In South Korea, the vice governor of the Bank of Korea (BOK), Ryoo Sang-dai, spoke about stablecoins. According to Sang-dai, the issuance of stablecoins should be allowed primarily through banks, before being gradually extended to other sectors.
South Korea: more security with stablecoins issued first through banks
The vice governor of the Bank of Korea (BOK), Ryoo Sang-dai, stated that the issuance of stablecoins in South Korea should occur first through the banks. Here are his exact words:
“It would be desirable to initially allow the issuance of stablecoins primarily through banks, which are subject to higher levels of financial regulation, and gradually extend it to the non-banking sector”
In practice, it seems that in South Korea, the adoption of stablecoins is increasing. In fact, BOK data states that transactions involving USDT, USDC, and USDS on Upbit, Bithumb, Coinone, Korbit, and Gopax, rose from 17.59 trillion won in Q3 2024 to 60.2 trillion won in Q4, before slightly decreasing to 57.9 trillion won in Q1 2025.
This is why Sang-dai intervened on the matter, arguing that by prioritizing banks over other sectors in the issuance of stablecoins, a safety net is more guaranteed.
“The objective is to create a safety net, considering the potential for market disruption or harm to consumers”
South Korea and the issuance of stablecoins pegged to the won
As it is now known, the stablecoins of Tether (USDT) and USD Coin (USDC) are pegged to the US dollar, and they are the largest stablecoins in the world by market cap.
What the vice governor of the Bank of Korea (BOK) is talking about, however, are the stablecoins pegged to the won. In practice, Ryoo Sang-dai’s observations come in a context where the administration of Lee Jae Myung is pushing for the adoption of stablecoins with nominal value in won.

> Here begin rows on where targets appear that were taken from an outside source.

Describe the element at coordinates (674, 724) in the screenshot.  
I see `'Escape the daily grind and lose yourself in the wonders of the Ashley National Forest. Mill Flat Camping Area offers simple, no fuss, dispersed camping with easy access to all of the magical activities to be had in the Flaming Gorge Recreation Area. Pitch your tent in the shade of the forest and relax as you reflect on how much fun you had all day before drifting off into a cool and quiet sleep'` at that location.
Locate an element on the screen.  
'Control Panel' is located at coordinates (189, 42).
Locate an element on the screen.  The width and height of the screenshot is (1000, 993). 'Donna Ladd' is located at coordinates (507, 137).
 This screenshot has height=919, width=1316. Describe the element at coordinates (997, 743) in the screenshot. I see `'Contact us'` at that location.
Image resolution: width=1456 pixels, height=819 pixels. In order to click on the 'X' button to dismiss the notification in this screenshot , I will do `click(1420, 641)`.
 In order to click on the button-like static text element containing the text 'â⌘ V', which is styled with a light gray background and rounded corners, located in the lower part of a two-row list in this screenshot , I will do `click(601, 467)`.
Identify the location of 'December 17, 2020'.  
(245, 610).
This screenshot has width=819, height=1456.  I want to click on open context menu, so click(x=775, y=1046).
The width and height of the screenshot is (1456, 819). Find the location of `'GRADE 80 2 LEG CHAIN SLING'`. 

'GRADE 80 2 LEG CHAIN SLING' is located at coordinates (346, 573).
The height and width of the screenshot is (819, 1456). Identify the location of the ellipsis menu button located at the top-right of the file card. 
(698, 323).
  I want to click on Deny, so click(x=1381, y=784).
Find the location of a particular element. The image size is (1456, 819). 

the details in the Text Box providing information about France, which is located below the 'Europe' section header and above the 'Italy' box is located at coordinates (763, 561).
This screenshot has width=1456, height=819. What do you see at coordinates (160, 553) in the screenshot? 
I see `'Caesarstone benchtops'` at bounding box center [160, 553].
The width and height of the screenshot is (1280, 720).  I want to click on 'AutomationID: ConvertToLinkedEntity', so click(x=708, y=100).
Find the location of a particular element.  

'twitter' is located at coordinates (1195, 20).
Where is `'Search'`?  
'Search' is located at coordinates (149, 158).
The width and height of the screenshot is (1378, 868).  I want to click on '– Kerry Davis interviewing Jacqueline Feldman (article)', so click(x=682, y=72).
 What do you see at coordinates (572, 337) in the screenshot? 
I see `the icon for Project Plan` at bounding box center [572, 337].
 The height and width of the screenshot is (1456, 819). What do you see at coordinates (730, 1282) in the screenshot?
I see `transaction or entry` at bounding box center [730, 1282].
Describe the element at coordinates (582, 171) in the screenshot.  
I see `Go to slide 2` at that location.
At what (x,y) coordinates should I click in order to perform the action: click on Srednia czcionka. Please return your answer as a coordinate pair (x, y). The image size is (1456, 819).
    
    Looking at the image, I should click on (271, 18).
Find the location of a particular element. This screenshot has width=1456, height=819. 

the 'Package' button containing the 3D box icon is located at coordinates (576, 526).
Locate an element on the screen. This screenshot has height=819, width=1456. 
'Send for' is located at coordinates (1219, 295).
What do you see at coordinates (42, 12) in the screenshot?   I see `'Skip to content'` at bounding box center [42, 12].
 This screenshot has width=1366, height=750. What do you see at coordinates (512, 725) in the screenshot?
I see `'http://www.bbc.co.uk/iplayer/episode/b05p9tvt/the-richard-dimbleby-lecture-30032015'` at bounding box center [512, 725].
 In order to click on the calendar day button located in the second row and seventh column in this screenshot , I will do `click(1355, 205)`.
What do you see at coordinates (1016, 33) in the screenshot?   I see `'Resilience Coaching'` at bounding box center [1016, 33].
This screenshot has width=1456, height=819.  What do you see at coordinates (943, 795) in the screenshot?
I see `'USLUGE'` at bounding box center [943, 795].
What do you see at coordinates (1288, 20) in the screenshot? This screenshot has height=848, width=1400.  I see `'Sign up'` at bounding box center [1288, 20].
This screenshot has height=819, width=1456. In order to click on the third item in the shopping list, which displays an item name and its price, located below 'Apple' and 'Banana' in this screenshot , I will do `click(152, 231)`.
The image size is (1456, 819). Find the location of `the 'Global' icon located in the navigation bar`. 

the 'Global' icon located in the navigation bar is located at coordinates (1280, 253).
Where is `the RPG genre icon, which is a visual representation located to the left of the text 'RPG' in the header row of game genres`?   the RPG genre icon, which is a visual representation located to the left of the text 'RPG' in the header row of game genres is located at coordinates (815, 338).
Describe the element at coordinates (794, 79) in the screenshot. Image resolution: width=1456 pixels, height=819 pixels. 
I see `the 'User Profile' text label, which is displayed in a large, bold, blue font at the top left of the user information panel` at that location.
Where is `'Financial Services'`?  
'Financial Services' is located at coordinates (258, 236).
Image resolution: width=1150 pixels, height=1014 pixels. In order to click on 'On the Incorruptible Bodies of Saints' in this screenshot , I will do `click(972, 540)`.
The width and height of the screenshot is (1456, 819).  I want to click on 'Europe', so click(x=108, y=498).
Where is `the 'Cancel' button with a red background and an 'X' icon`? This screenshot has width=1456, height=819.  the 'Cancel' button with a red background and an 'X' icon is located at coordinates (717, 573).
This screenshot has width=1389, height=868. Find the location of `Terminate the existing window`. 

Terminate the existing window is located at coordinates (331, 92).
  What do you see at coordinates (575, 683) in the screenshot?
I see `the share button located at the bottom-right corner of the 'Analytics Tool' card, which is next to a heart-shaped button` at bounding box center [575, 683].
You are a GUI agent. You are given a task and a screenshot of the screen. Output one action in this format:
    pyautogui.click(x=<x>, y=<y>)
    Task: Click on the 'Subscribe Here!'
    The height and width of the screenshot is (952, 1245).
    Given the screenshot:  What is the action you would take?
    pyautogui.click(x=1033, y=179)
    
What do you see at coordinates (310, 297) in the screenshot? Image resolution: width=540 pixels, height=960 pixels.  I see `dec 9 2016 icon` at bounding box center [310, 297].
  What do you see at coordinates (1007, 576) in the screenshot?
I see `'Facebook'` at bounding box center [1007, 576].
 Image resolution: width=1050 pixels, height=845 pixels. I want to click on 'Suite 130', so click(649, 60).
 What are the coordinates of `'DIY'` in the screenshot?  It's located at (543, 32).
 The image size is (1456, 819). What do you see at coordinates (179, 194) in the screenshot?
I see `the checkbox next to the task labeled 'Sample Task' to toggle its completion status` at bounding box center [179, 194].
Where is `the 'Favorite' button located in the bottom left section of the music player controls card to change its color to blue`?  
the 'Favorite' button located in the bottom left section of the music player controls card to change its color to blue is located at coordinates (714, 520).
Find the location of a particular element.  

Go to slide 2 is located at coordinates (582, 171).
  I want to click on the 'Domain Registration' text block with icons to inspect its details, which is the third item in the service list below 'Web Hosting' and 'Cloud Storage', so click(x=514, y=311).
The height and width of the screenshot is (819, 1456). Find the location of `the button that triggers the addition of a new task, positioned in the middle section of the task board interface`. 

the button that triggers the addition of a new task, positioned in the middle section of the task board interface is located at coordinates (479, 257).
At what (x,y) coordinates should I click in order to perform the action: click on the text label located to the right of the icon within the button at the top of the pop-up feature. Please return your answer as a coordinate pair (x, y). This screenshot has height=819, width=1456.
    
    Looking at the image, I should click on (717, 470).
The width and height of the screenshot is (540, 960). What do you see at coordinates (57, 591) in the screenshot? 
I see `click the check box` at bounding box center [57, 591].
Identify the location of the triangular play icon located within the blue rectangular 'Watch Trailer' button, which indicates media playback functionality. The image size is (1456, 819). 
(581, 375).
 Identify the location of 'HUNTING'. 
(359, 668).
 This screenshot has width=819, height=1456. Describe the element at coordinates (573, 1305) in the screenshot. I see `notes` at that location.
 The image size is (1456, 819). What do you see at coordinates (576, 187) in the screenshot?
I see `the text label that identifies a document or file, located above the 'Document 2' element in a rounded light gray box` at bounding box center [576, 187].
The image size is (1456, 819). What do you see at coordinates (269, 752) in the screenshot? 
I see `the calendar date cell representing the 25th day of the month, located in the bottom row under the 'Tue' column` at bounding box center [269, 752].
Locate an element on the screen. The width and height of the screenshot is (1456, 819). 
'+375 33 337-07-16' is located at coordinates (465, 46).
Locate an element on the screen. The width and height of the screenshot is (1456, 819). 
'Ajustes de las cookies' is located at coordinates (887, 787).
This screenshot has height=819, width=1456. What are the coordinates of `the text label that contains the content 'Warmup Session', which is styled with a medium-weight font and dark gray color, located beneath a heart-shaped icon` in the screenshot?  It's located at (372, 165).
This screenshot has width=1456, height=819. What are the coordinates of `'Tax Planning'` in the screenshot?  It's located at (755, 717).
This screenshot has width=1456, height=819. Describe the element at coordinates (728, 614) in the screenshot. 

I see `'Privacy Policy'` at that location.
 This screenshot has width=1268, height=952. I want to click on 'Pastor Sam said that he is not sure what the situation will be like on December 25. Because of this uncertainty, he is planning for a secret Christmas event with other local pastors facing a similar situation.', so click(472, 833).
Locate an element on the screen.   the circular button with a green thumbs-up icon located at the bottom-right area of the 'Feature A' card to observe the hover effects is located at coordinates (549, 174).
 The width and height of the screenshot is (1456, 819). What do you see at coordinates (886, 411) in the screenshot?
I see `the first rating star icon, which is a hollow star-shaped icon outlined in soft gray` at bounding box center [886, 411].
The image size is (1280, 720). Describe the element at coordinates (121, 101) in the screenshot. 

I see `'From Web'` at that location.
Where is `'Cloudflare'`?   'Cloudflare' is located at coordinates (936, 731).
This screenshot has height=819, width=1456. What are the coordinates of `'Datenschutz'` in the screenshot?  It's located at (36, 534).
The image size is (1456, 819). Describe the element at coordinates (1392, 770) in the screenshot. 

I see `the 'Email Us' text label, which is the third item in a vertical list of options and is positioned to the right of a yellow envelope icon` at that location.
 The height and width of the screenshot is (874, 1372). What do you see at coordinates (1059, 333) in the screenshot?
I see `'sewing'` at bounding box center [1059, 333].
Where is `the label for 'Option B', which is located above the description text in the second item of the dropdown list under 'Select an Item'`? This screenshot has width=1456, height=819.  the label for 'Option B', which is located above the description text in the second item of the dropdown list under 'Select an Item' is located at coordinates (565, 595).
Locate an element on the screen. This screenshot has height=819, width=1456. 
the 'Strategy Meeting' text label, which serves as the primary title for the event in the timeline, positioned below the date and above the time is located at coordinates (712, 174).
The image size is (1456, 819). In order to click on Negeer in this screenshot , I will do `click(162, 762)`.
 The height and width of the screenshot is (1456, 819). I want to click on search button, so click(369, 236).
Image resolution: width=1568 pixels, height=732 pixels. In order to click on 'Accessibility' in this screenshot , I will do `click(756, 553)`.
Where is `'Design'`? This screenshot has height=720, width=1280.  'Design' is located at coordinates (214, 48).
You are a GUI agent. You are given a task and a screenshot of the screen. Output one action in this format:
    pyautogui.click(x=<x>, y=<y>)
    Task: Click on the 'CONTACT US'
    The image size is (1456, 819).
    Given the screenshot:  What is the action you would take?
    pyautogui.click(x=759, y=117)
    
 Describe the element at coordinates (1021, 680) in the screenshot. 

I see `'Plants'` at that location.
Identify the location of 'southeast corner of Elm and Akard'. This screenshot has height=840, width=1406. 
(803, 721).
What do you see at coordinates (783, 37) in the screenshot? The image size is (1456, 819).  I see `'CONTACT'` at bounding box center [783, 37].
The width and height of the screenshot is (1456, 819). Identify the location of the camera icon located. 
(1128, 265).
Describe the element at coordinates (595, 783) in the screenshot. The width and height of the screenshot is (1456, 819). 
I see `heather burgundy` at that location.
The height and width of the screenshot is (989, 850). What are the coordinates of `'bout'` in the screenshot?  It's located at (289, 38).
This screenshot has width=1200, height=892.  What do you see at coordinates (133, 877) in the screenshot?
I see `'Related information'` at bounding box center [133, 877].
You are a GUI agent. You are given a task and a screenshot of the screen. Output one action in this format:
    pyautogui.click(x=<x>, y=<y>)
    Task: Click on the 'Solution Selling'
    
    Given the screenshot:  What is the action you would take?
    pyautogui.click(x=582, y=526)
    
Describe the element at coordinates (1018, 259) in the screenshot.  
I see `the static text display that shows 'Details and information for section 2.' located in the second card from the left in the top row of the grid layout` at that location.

His goal is to modernize the financial system and curb capital outflows.
In this regard, however, Sang-dai also stated:
“The issuance of stablecoins based on the won could modify the fundamental position we have maintained on the liberalization of exchange rates and the internationalization of the Korean won. We must also consider the implications for the restructuring of the financial sector, including the potential introduction of narrow banking.”
The legislative proposal
The concerns of Sang-dai refer to the legislative proposal of South Korea, which arrived at the beginning of June.
In practice, this proposal aims to authorize the issuance of stablecoin by local companies.
This is truly an innovation implemented by President Lee Jae-myung, highlighting his commitment to the digital sector with his pro-crypto policies.
Specifically, the Democratic Party would have presented the Digital Asset Basic Act which allows national companies with the required qualifications to issue stablecoins. These requirements are a minimum capital of 500 million won (the equivalent of $367,000) and the obligation of adequate coverage to ensure the convertibility of digital currencies.
The issuance of stablecoin requires approval from the Financial Services Commission (FSC), the South Korean financial authority.
Already at that time, however, the governor of the BOK, Rhee Chang-yong, had expressed his concerns about the bill proposal, also stating that such a possibility open to non-banking companies would have weakened the national monetary policy.